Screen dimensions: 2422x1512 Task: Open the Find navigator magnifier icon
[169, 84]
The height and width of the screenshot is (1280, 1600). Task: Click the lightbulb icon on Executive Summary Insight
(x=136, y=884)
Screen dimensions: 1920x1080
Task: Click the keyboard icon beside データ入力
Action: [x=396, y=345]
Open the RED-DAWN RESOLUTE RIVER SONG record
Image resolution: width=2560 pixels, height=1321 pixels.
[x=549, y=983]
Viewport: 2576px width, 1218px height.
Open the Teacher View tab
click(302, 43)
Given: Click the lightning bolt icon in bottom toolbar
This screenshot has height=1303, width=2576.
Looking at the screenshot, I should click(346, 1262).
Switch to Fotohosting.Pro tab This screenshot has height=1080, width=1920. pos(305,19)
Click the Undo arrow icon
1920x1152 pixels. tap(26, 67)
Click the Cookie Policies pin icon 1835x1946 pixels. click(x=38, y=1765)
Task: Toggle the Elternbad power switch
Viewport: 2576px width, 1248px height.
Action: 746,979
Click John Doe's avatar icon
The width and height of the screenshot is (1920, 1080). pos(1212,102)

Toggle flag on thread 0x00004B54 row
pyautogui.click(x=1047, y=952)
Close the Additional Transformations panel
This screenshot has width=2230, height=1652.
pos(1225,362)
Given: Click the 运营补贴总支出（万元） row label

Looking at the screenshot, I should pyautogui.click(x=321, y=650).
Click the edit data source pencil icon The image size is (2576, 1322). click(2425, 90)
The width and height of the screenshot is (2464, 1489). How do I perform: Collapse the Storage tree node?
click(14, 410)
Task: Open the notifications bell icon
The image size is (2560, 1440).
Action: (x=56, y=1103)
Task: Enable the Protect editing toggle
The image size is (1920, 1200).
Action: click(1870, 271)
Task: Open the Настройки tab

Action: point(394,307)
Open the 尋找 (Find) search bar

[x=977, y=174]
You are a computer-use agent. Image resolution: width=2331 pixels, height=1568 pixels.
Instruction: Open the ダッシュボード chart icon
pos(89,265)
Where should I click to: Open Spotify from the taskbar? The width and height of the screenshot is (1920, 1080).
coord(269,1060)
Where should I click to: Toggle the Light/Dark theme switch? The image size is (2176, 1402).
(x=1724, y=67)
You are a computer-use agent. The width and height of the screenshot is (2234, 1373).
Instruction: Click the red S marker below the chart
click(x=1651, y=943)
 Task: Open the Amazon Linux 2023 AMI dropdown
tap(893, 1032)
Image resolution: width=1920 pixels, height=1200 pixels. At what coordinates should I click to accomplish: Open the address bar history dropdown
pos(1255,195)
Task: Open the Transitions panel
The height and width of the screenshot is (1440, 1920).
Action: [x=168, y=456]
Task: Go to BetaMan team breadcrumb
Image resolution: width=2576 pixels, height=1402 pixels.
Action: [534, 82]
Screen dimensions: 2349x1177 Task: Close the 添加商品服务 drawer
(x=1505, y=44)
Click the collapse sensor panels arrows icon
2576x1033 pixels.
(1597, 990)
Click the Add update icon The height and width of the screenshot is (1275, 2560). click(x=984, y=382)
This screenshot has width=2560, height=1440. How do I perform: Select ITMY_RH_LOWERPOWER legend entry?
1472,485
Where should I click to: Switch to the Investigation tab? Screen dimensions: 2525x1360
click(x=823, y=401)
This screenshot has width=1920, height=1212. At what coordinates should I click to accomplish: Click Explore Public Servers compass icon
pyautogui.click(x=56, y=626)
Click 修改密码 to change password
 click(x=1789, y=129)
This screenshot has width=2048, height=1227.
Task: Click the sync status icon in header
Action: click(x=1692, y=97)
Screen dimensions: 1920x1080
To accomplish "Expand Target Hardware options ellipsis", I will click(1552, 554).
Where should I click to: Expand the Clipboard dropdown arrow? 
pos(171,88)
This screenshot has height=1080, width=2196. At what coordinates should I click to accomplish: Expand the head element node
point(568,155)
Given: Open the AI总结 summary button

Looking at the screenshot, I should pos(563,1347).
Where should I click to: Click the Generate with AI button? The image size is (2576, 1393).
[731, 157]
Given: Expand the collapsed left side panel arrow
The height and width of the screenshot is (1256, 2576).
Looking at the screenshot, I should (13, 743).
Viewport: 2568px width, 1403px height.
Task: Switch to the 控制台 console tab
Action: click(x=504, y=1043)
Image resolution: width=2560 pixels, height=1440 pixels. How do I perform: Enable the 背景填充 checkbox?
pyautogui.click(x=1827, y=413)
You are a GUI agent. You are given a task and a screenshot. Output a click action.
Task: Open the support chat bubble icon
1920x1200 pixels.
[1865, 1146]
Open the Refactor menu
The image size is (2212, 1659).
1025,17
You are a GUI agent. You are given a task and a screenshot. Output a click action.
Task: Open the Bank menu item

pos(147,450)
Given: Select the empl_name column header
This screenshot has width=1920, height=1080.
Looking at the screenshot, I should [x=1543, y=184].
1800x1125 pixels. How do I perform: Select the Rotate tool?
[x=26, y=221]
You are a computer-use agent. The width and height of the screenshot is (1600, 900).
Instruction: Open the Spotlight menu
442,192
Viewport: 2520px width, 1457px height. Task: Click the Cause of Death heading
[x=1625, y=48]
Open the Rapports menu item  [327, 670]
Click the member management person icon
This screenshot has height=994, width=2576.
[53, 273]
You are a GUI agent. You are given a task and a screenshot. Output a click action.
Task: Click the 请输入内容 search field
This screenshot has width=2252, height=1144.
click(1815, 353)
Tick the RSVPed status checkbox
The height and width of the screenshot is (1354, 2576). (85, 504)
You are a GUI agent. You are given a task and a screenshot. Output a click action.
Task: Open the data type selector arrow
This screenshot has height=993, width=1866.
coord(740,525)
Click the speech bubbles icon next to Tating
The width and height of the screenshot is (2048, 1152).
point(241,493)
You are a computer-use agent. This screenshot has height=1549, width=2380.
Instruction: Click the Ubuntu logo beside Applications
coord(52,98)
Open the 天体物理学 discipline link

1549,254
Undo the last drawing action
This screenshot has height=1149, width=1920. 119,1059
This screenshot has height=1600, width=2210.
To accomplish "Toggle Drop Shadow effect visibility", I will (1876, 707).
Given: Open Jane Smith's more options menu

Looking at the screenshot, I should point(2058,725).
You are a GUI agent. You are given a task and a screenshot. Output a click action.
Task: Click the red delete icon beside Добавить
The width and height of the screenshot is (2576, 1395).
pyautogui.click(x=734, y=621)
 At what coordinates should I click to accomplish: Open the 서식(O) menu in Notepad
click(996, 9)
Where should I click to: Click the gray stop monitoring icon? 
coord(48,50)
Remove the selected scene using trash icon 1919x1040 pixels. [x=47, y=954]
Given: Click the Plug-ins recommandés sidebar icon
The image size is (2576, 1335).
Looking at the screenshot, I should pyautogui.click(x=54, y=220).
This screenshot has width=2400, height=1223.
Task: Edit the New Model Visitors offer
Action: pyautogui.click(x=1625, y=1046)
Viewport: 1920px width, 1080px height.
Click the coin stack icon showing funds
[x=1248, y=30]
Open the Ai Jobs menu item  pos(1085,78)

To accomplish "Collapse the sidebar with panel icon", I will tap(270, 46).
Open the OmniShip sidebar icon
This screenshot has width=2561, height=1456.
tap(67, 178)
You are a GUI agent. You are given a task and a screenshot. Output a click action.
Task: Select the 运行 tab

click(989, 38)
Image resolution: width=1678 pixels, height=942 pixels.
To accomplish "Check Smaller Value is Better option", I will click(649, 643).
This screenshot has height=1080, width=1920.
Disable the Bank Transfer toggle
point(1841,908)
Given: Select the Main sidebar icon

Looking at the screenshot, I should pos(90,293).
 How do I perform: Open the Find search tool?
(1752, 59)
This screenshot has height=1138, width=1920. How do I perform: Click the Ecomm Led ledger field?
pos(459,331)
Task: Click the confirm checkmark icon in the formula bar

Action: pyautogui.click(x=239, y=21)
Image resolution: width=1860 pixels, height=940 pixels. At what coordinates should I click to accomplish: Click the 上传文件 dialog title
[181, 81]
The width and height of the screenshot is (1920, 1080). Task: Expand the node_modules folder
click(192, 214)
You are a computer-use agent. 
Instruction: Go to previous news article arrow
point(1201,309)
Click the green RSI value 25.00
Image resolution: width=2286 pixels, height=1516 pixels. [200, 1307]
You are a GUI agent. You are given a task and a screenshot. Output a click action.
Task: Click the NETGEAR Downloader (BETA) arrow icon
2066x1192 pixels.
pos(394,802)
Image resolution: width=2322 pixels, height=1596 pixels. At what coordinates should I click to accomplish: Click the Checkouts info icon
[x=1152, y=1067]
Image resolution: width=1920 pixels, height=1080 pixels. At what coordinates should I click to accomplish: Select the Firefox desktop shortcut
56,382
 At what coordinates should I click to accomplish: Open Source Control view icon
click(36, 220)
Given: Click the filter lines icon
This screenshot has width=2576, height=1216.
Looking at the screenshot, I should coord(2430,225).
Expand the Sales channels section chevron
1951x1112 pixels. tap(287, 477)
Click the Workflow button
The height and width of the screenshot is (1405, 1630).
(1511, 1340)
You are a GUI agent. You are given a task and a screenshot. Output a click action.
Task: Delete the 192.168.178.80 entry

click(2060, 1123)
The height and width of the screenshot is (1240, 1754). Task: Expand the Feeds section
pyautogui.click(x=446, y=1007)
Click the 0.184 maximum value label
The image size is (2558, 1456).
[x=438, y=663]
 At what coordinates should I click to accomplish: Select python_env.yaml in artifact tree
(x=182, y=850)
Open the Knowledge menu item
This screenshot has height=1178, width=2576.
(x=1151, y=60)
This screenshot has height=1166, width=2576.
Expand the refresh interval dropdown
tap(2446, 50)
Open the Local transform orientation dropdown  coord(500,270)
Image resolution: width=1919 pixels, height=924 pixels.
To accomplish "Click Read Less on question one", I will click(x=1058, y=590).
::::::::
ASSIGNMENT: In the listing above, find each line with the word "data" and copy it out.

EXERCISE ANSWER:
Click the edit data source pencil icon The image size is (2576, 1322). click(2425, 90)
Task: Open the data type selector arrow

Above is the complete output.